Supplied text
────
Machine Learning Model as a service

In a recent post on the MXNet blog, it demonstrated an example of how to build a simple model inference pipeline.

Normally, a deployed model sits behind an API endpoint, accepting input requests and returning a response in the form of a prediction, be it a label for classification or real valued output for regression tasks.

In the case of a streaming data inference pipeline, we do not know in advance the frequency of the requests as data may arrive at any point in time.

A better approach to modeling the above would be to use an event driven architecture, whereby the arrival of the data stream would trigger an event and delegates the request to the model. If we deploy the model as a serverless lambda function, we could utilize the model as a service similar to how microservices work and build an inference pipeline where the prediction output could be stored or forwarded to another service for processing.

Architecture

For the purpose of this article, I re-created the architecture on AWS using the following components:

  • 3 S3 buckets( one for iput; one for storing the model resources; one for storing the output )
────
Supplied data

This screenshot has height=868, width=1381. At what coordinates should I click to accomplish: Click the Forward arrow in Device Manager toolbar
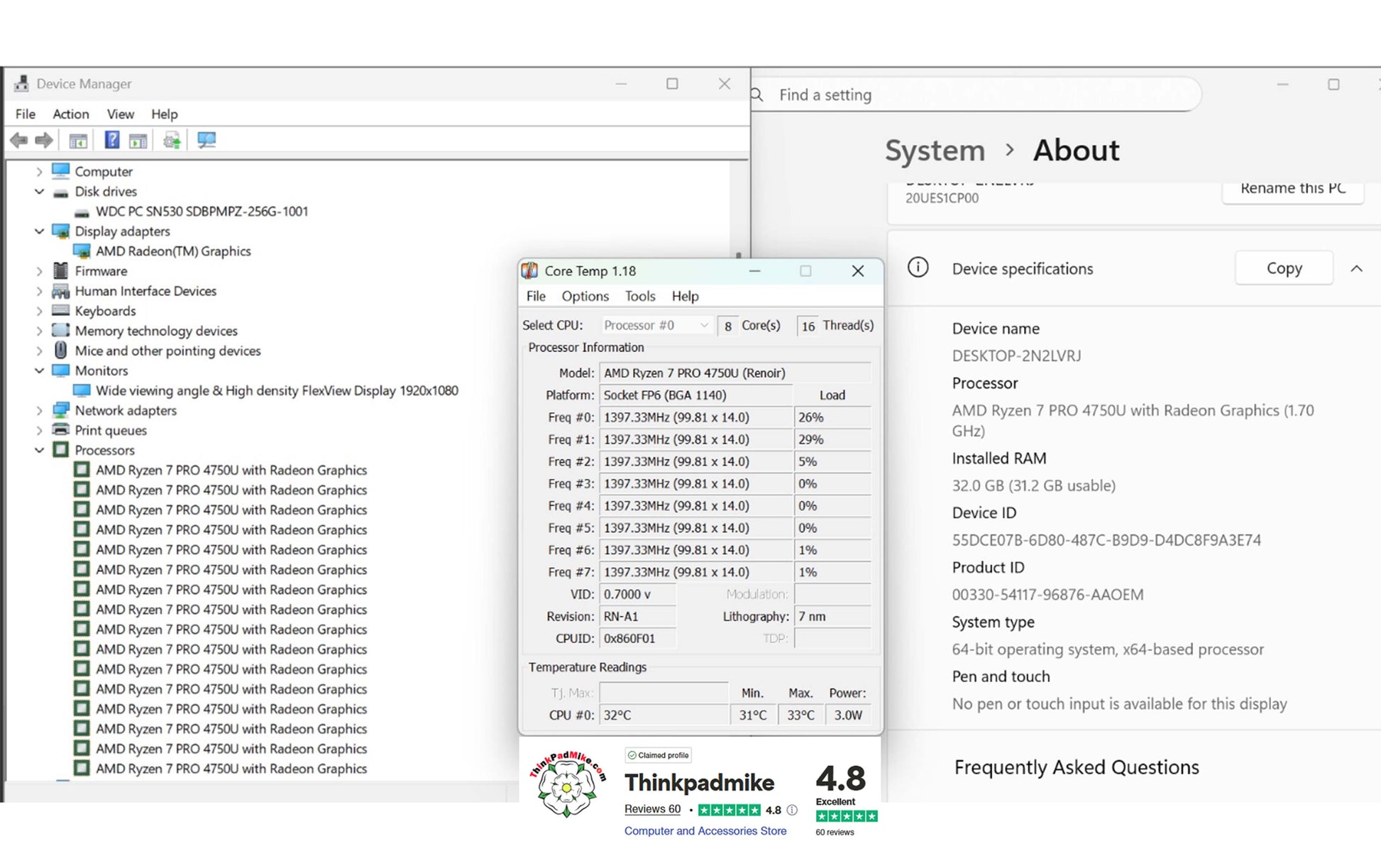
────
Output the model-as-a-service article verbatim, from "Normally, a deployed" up to and including "point in time.". The data above have no role in this.

Result
Normally, a deployed model sits behind an API endpoint, accepting input requests and returning a response in the form of a prediction, be it a label for classification or real valued output for regression tasks.

In the case of a streaming data inference pipeline, we do not know in advance the frequency of the requests as data may arrive at any point in time.